(RECORD EXTRACTS begins)

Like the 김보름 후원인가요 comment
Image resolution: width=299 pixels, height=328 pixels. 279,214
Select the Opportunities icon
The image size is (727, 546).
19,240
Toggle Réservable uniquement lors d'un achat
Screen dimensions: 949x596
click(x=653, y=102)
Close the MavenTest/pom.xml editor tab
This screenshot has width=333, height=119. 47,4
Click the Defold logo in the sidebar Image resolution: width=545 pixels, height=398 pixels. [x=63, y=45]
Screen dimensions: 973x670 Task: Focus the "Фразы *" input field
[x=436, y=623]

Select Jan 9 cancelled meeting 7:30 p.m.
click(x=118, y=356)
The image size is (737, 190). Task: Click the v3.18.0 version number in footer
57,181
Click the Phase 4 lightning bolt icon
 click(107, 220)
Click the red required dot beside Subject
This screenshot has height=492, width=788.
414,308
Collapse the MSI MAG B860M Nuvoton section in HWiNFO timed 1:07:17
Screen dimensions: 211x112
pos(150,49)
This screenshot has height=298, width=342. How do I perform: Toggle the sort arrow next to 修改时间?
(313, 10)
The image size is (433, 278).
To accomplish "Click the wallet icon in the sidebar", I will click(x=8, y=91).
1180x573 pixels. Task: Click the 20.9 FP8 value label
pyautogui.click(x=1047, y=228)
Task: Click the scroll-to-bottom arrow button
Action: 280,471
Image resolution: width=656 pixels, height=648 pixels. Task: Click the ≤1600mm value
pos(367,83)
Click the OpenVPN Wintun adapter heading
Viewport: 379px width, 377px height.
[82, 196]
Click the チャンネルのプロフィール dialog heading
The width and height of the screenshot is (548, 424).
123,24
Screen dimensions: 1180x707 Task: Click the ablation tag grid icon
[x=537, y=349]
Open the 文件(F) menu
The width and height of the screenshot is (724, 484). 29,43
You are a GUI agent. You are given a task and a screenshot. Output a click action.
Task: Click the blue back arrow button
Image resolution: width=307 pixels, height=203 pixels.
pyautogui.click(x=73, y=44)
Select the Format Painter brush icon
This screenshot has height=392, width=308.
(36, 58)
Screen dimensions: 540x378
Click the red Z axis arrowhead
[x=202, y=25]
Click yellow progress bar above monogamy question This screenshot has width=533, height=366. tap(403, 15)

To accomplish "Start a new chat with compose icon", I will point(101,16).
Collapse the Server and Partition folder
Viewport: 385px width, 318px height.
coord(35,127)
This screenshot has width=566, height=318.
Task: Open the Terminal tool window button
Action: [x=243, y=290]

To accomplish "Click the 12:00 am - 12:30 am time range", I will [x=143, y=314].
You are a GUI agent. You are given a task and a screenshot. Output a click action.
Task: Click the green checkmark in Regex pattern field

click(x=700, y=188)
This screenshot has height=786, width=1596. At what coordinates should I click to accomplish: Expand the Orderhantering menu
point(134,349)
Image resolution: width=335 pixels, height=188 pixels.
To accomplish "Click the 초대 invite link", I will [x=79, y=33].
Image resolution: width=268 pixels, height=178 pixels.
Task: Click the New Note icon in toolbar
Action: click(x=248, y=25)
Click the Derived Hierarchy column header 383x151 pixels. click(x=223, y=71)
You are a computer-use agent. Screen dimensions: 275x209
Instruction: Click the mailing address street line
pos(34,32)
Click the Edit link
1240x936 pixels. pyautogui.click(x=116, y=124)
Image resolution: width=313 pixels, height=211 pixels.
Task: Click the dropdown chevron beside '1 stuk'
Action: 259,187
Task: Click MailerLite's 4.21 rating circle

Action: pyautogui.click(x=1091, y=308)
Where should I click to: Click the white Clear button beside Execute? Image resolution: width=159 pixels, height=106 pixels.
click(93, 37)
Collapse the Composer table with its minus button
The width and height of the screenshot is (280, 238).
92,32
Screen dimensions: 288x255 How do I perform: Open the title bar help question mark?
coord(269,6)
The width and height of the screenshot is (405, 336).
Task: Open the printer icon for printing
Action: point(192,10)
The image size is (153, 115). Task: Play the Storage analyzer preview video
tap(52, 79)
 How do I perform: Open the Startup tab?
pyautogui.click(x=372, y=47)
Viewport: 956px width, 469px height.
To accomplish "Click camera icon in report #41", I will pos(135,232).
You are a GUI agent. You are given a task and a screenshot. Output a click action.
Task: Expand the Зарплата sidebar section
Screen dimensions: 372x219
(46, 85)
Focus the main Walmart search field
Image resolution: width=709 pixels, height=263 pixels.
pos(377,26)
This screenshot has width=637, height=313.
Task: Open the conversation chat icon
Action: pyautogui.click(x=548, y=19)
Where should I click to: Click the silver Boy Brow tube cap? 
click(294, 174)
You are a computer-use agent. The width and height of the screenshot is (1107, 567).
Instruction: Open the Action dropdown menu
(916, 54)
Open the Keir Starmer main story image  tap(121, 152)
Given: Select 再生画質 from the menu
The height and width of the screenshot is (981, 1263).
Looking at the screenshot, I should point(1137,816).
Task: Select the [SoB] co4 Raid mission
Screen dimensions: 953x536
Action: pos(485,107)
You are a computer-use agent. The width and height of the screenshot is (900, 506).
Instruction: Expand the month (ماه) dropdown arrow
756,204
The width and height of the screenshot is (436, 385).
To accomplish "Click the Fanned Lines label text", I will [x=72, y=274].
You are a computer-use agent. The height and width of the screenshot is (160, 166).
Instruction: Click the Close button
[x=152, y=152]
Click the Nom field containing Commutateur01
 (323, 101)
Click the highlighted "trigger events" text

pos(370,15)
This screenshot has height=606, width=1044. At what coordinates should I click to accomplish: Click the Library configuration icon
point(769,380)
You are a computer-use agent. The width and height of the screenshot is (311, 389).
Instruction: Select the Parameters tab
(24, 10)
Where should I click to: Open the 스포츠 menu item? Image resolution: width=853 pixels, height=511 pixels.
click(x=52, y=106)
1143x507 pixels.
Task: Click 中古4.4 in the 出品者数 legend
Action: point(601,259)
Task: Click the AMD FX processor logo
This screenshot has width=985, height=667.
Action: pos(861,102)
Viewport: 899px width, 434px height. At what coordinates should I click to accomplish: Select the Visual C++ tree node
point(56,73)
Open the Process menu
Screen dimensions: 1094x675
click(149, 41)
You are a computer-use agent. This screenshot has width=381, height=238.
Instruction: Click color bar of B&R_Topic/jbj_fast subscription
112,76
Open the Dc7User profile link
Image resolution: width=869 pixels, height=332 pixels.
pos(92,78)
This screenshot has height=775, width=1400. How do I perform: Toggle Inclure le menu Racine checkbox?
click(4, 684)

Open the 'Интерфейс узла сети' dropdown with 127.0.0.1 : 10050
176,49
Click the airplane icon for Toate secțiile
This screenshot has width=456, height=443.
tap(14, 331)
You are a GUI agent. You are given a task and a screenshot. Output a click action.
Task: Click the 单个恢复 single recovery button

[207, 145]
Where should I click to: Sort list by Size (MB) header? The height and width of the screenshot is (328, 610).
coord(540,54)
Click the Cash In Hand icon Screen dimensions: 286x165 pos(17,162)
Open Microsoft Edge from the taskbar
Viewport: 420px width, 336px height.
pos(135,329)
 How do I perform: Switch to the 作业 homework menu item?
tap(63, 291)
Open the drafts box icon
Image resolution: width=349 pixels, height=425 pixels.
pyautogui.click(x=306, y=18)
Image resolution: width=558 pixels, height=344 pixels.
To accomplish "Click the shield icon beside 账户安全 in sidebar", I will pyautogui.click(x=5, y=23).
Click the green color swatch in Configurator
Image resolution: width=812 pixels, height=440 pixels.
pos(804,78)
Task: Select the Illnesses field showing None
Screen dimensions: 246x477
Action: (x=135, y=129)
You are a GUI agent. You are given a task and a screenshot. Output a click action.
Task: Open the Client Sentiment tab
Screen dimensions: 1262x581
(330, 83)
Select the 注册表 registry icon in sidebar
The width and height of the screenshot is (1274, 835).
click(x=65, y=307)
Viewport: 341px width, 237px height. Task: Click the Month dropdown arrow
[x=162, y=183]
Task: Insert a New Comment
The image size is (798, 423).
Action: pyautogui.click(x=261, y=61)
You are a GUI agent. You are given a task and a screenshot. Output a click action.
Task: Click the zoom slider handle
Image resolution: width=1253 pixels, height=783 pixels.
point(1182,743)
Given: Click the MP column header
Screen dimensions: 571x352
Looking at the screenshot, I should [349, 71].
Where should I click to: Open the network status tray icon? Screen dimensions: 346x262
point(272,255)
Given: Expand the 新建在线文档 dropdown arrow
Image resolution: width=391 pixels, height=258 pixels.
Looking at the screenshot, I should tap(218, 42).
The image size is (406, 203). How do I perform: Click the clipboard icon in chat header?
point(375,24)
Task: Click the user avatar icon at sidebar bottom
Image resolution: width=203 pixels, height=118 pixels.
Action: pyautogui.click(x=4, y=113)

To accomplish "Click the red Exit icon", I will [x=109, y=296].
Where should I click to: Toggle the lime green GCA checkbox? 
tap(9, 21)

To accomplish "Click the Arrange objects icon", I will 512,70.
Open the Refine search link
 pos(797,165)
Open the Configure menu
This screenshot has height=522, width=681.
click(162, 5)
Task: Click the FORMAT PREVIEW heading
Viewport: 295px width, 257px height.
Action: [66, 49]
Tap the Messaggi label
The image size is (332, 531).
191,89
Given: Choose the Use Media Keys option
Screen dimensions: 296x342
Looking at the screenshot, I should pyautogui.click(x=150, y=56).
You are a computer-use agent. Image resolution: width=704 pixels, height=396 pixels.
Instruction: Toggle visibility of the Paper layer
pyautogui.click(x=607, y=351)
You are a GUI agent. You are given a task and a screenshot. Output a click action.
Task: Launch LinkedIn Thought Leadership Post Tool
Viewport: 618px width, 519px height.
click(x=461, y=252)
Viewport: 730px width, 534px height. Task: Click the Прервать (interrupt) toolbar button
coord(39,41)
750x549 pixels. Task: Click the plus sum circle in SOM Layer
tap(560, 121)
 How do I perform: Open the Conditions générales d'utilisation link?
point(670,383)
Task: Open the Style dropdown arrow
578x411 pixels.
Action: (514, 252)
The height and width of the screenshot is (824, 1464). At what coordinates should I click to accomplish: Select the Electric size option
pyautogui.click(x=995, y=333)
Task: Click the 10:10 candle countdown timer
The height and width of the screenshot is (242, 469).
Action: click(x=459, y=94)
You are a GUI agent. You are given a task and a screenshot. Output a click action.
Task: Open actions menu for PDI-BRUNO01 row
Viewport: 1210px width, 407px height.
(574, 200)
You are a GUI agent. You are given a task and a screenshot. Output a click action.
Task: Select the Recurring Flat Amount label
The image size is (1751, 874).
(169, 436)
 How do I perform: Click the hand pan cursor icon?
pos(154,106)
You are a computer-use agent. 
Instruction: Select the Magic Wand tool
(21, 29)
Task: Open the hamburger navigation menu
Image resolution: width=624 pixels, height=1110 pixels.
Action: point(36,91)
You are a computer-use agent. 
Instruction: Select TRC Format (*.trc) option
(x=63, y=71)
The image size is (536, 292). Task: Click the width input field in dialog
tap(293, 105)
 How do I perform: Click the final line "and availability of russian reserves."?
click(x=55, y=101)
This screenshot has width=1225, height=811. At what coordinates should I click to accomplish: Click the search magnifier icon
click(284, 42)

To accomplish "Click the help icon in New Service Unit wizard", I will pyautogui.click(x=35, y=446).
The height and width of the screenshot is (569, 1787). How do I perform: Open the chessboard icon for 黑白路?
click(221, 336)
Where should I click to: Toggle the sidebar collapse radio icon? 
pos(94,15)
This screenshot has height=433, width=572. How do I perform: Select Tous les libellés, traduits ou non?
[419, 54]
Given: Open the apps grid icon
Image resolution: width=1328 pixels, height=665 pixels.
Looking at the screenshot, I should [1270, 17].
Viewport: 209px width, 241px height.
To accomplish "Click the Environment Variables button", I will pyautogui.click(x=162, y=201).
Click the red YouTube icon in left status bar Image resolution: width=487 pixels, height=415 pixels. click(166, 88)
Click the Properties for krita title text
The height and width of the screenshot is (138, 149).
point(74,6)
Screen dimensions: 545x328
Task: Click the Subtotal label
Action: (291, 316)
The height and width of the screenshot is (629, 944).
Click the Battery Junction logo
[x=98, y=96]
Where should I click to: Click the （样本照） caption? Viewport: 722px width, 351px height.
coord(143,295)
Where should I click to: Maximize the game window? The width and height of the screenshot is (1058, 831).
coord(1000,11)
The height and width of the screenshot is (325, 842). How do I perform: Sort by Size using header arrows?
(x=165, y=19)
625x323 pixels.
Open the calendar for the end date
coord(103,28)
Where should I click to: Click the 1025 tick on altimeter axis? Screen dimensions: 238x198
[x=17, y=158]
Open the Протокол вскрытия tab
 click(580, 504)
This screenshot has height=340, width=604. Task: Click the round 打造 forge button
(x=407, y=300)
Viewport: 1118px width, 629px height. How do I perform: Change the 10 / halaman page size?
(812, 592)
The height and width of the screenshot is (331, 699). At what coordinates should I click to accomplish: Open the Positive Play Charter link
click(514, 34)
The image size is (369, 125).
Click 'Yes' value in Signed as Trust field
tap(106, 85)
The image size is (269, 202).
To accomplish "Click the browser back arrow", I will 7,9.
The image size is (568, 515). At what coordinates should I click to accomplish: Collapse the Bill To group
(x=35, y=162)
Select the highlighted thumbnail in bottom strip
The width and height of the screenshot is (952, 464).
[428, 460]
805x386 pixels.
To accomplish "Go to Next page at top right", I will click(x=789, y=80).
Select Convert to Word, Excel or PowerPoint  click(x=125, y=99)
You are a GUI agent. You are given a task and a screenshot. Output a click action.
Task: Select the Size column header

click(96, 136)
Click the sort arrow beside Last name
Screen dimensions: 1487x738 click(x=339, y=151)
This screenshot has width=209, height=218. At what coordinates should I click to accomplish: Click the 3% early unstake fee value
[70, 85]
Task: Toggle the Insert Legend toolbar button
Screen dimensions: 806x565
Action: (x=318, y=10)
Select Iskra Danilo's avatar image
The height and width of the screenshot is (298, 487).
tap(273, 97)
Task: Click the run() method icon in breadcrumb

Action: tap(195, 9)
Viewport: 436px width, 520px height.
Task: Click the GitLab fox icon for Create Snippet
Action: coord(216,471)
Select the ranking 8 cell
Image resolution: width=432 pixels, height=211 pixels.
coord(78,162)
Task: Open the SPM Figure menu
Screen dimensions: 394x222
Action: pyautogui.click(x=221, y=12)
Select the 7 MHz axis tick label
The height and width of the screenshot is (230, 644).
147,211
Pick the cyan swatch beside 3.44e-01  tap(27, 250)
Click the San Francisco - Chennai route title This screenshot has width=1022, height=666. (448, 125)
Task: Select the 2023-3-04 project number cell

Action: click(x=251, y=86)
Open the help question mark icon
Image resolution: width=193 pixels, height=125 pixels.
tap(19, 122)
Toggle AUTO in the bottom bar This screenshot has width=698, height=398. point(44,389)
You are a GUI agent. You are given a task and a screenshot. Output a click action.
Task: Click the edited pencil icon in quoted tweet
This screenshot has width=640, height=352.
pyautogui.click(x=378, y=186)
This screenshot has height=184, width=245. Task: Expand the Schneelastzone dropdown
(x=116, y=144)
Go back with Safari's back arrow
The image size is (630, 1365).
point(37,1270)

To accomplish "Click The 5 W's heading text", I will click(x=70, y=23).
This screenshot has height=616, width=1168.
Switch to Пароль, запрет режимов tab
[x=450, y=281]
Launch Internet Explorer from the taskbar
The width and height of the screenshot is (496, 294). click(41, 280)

(RECORD EXTRACTS ends)

EXERCISE: Please give the number of lines in the data above that include the string "back", and nothing else.

EXERCISE SOLUTION: 3